Two years after winning the track and field distance run at 13, I decided to give running a go. It didn't start out with a glorious victory, Chariots Afire playing in the background as I triumphantly sashayed across the finish line. I failed to finish my first 5k at 15, blasting through the first mile so fast I couldn't breathe, and was escorted off the course to the medical station where I felt like a complete and utter failure. My only 5k finish that year pegged me 10 places from last in 29:39. I'd jogged the entire distance with a cross country teammate, just hoping to spare myself from disaster again. The next year I won my first age group award in a local road race.

I used to wake up at 4am, and hope to dodge the stray dogs and slowing, grumbling cars that each seemed to want my ass for different reasons. I'd try to get to my 5:15 swim practice faster than the time before. Only the fa├žade remains now of my high school; the new school now sits safely in the distant background, a modern marvel in the midst of the crumbling chaos that surrounds it. Most of the shops that we'd frequent during lunch and after classes have closed their doors. Cash advances, liquor and convenience stores, and pawn shops have taken over like cockroaches; and, the people that watch me run by do not say "hello".

Fifteen miles still takes me through the dregs and past mansion walls, but the contrast is now like black print on white with little grey connecting the space that sits between them. As I cross Atlantic Street on my fifth mile, the sun shining overhead, the houses change from wooden slats and slabs with dogs tied to iron posts to well-groomed yards that surround vinyl sided homes. The asphalt is no longer a peek into brick-lain yesteryear. The cars that pass me are mostly silent.

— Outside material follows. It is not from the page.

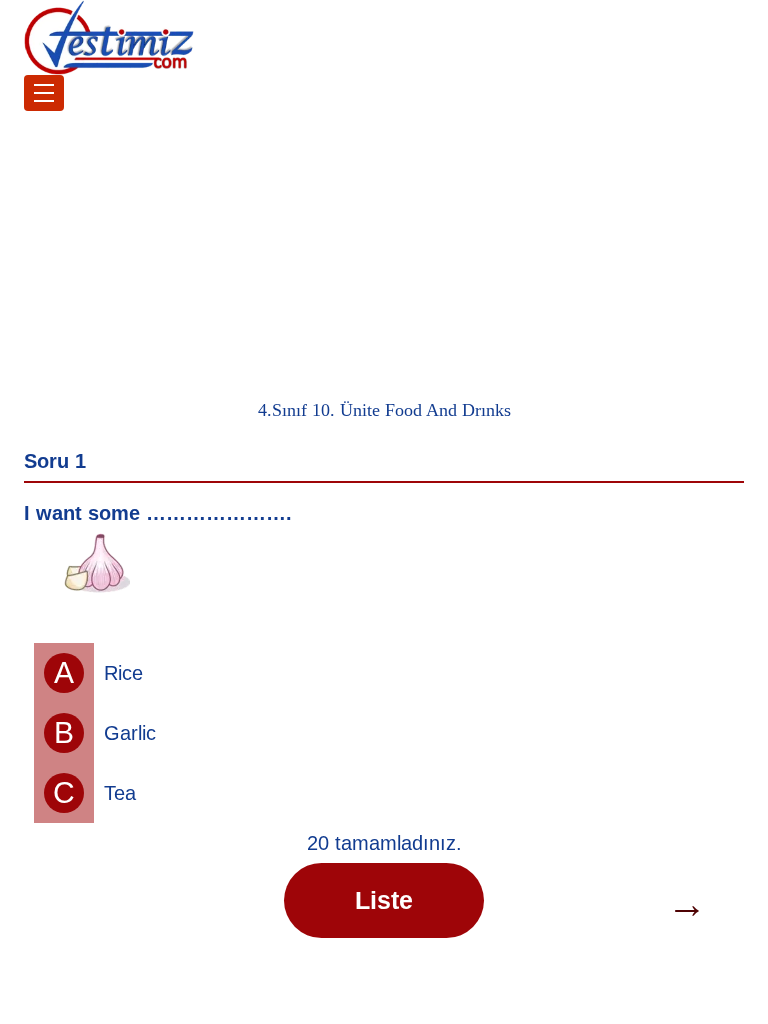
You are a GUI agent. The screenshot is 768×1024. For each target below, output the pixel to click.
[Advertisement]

Downtown Warren still resembles what I imagine it must have looked like in its heyday: quaint shops with obscure names that cater to the daytime crowd that hustles and bustles within its parameters. By evening, it's transformed to a ghost block, and like so much of the city, swells with vagrancy and pollution once all the businesses close their doors. The difference is that it'll rise again with the sun. Little else there has changed: drivers still honk as I run across the street, my reflection still follows me for an entire block. The old Greek church still sits an anomaly, strangely out of place amidst the auto shops and administrative buildings.

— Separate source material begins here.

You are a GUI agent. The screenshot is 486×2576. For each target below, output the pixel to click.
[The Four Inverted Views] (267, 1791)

I pick up momentum, just as I did 10 years ago, as I cross the Summit Street bridge. At least once this month, someone will yell "run, Forrest, run!" as I make my way past what remains of the Water Works: a slab of graffiti-covered concrete a safe distance from road. The grass that now grows where the asbestos-filled buildings once stood looks more like a graveyard than a vacant property.

But, as I accelerate one last time with a quarter mile separating me from my endpoint, I'm full of hope. I'm at an 8:31 pace, and if I can really kick it up a notch, I might make it under 8:30. I might make it home before the last of the sun has disappeared behind the rooftops and trees. These streets are where I started. They're where I ran my first mile, where I trained for my first half marathon. There is life within them still.

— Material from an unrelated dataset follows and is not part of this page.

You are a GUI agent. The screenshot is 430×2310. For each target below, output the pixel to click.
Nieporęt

This evening I felt special. I've had the luxury of experiencing a kind of beauty that might be hard for others to appreciate. It wasn't in the decaying corpse of a city, its closed shops and crumbling roads, but in the memories. And, more than that, it was in the gratitude I felt that 17 years later, I'm still doing this. I still want to do this. I can still wake up at 4am and run to the place where the school once stood, and try to get there faster than the time before. I can still see my reflection as I run down High Street. My body is healthy and heart full of hope. The passion has not died; and, there's been no disillusion. And, though I tried to walk away, I still found myself again, staring at the pinks and oranges that spilled over the horizon, my breath in a familiar rhythm, perfectly in sync with the footsteps making their way across the dirt, gravel, pavement and puddles. In the same way that we find the hand of a trusted partner in the dark and without a word, can speak a volume of poetry with a smile barely visible in a beam of light, this is my love story.